» Data in this exercise:
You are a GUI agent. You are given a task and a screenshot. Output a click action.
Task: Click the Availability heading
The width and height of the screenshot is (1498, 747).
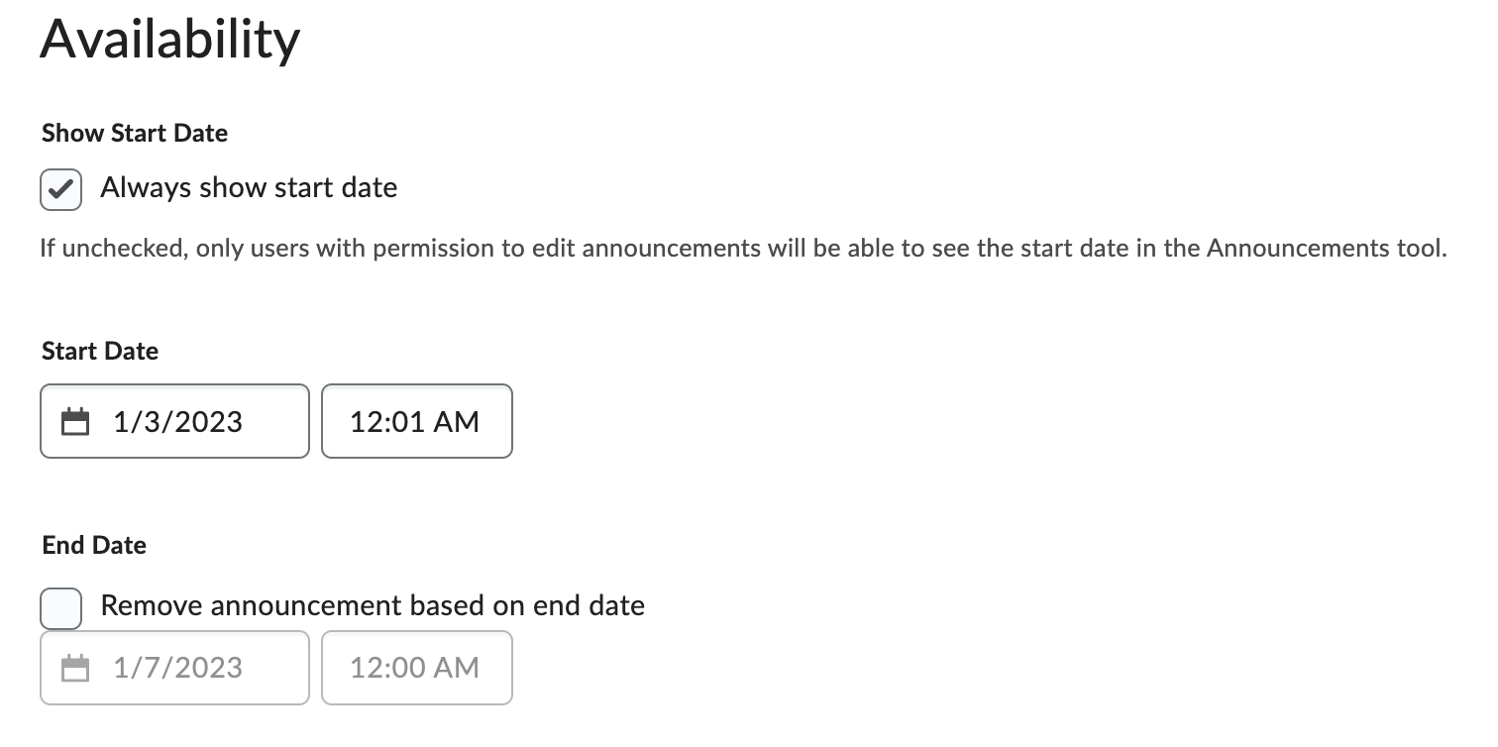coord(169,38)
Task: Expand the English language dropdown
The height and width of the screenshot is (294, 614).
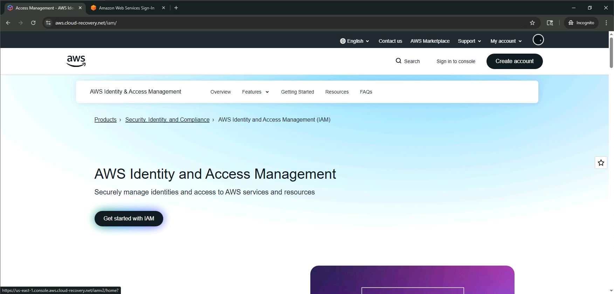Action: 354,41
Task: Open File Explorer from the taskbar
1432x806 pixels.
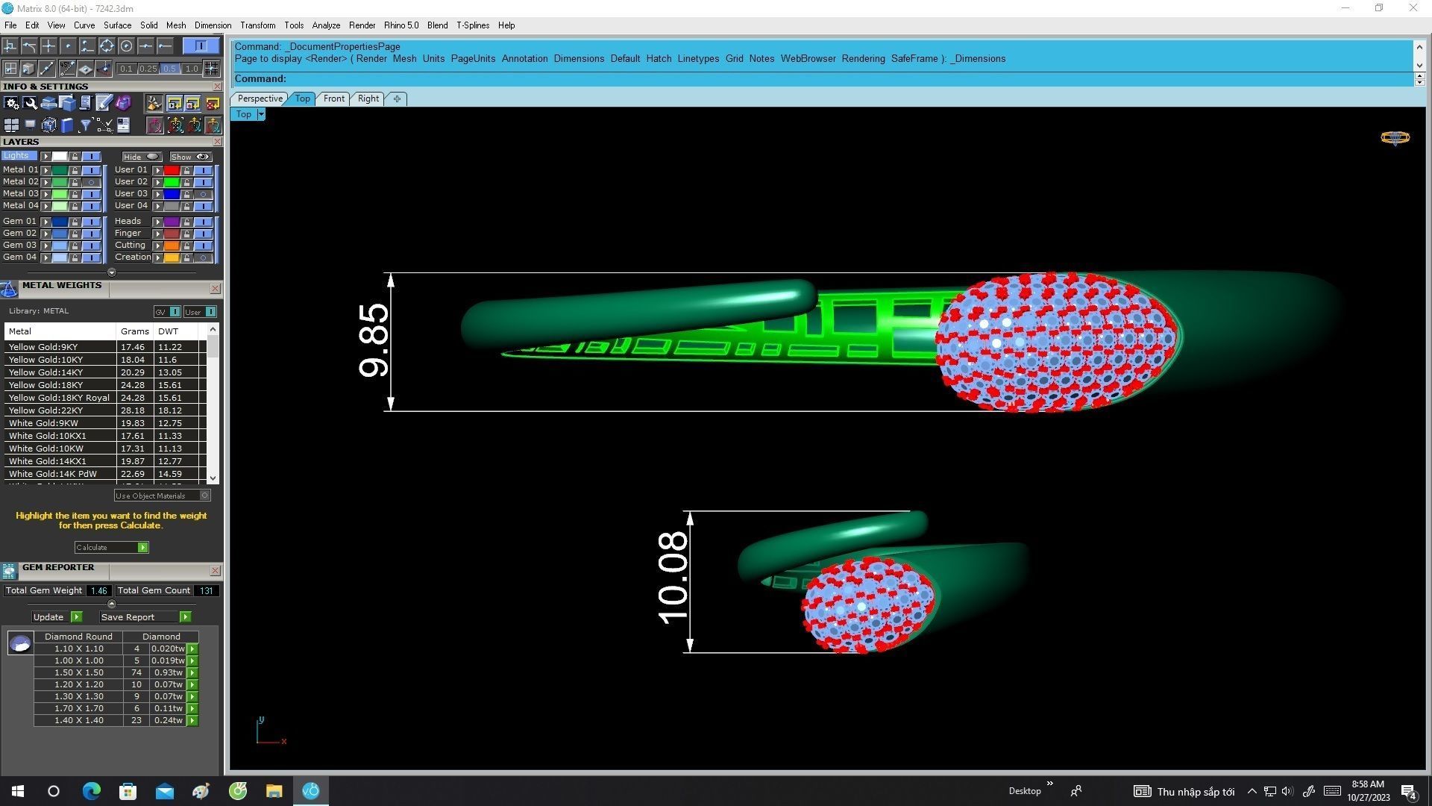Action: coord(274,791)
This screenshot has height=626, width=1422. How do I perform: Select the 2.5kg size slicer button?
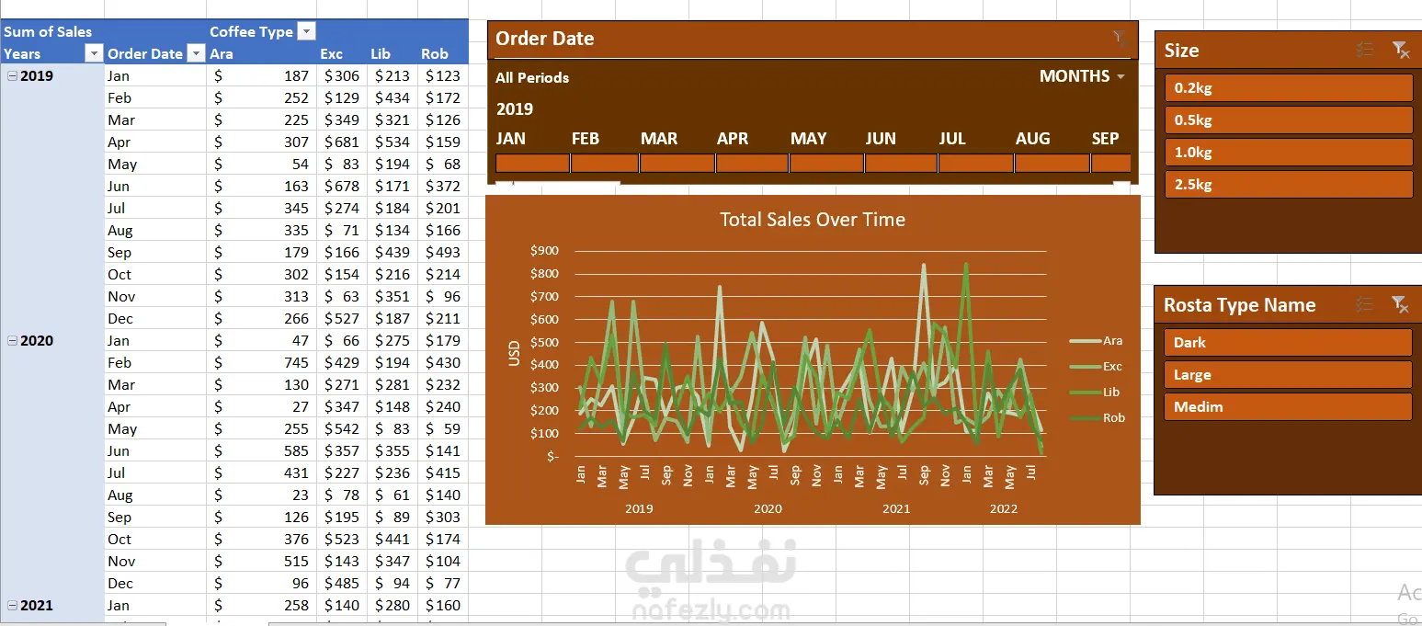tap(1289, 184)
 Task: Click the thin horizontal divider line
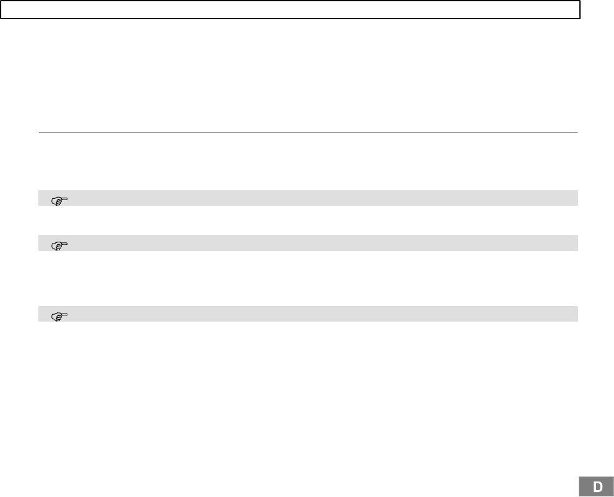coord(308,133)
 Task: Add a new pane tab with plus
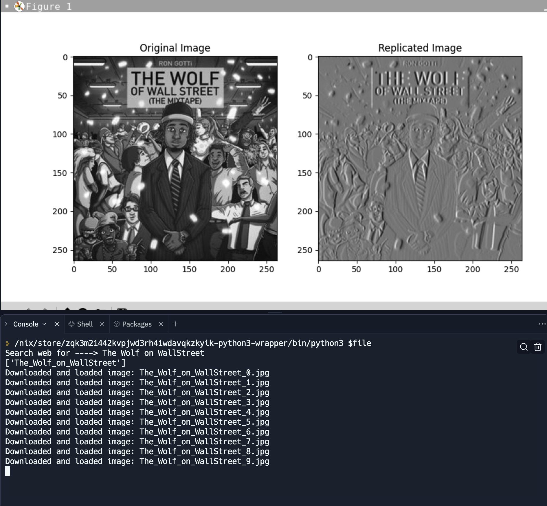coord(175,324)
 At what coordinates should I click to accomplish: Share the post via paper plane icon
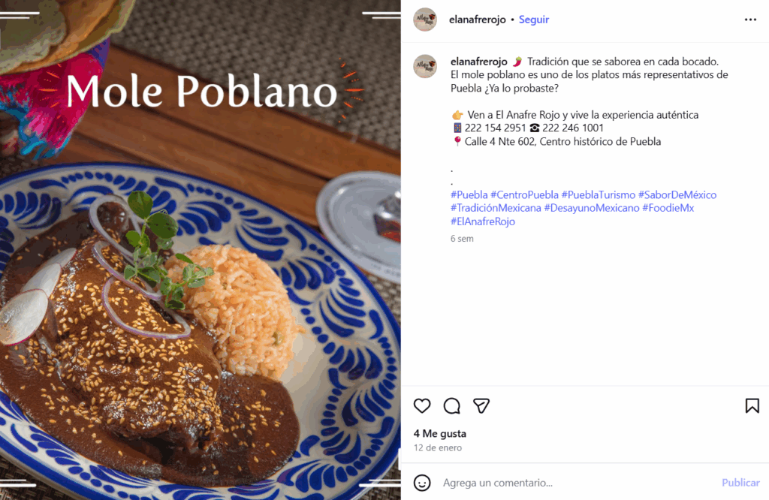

» Stated task: Please find every line above that contains the word "screenshot" and copy each of those lines in full. Case counts, so match capitalization precisely.

» Solved problem:
You are a GUI agent. You are given a task and a screenshot. Output a click action.
The width and height of the screenshot is (1498, 747).
The height and width of the screenshot is (294, 614).
This screenshot has height=626, width=1422. How do I perform: Select the 2.5kg size slicer button?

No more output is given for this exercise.